I did have one issue with this book and that's the fact that it is so short. With more length, this could have gone from being a good book to being a great book. With a longer book, the characterizations could have been deeper. There were many issues that, because of the shortness of the book, were just lightly touched on instead of getting to any real depth with them.
However, it's written on a level that young middle grade students, around 8-9 years old, can easily understand and not be overwhelmed with and perhaps the length works really well for that age group. It certainly has a worthwhile message that needs to be shared.
3.5 stars - This was a good book. I liked it.
Now enjoy an excerpt:
Tim is out on the driveway, playing around with the basketball. So far, he's bounced it hard off the garage door, twice, and each time his mom sticks her head out the side door and shouts, "Keep it down!" at him.
When he bounces it off the metal garage door for the third time, he keeps an eye on the side door, expecting his mom to pop out, really mad this time. But nothing happens.
Tim dribbles the ball up and down the driveway, he's moving fast enough so that he's breathing hard. Every time he comes up to the top of the driveway, near the hoop, he takes a throw. The first four times it goes right in, but on the fifth throw it goes really wild and bounces off onto the lawn.
As he jogs over to grab the ball, Tim hears the side door open. He turns to face his mom. "Sor-ry," he drawls, with a grin. "Didn't mean to - Mom, what is it? What's wrong?"
Tim stares at his mother.
Her face is blotchy, and her nose is red. She's holding her purse in one hand, and car keys and a tissue in the other. She brings the hand with the tissue and keys up to her face, and rubs at her nose with the tissue.
"Tim, it's bad. It's Eli, and it's bad," she says, wiping at her eyes. "I have to get over to the hospital. I can't go into all the details, I just have to go." She unlocks the car door, and throws her purse onto the passenger seat.

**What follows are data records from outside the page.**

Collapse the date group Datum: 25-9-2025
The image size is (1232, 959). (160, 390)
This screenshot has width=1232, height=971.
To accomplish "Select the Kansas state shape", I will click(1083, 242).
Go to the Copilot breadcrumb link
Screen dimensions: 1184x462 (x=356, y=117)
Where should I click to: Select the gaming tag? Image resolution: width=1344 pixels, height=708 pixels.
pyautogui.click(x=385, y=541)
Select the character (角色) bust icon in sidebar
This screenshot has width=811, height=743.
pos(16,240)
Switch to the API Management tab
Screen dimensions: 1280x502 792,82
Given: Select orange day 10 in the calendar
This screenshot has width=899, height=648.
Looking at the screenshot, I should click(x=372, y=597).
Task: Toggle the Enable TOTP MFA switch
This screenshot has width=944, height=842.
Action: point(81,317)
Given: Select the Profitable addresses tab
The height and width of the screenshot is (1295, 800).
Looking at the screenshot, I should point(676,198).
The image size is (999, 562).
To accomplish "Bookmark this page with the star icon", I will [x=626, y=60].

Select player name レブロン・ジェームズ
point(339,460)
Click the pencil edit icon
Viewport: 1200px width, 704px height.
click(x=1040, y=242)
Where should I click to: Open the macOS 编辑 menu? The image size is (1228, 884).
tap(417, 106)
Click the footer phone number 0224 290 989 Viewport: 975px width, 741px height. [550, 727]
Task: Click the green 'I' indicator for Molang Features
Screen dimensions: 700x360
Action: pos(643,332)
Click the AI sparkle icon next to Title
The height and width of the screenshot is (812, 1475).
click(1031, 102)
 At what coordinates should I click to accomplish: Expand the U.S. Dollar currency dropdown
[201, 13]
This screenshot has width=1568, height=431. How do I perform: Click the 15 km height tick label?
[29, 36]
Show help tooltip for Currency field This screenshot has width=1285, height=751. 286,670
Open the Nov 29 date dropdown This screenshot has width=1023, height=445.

"What - what happened?" says Tim. "Is he OK?"
'What Did You Say?', Judy's first book, is about 12-year-old Tash. The book takes place at a trailer park up north. 'We're Done', Judy's second book, takes place in a middle school. It's about Luke, who first appears in 'What Did You Say?' Tash and Jon, from the first book, are also characters in this one. In 'What's It To You?', Judy's third book, 13-year-old Tim Stockdale (who first appeared as Luke's classmate in 'We're Done'), is figuring out where he fits in at Carlyle.
For Judy, the middle school years are especially interesting since they can be some of the most challenging for kids. It's a time when kids are faced with new issues, and bigger problems, than many have experienced before. As they figure out how they feel, and decide how to respond, they're also figuring out who they are, and shaping the nature of the person they will grow into.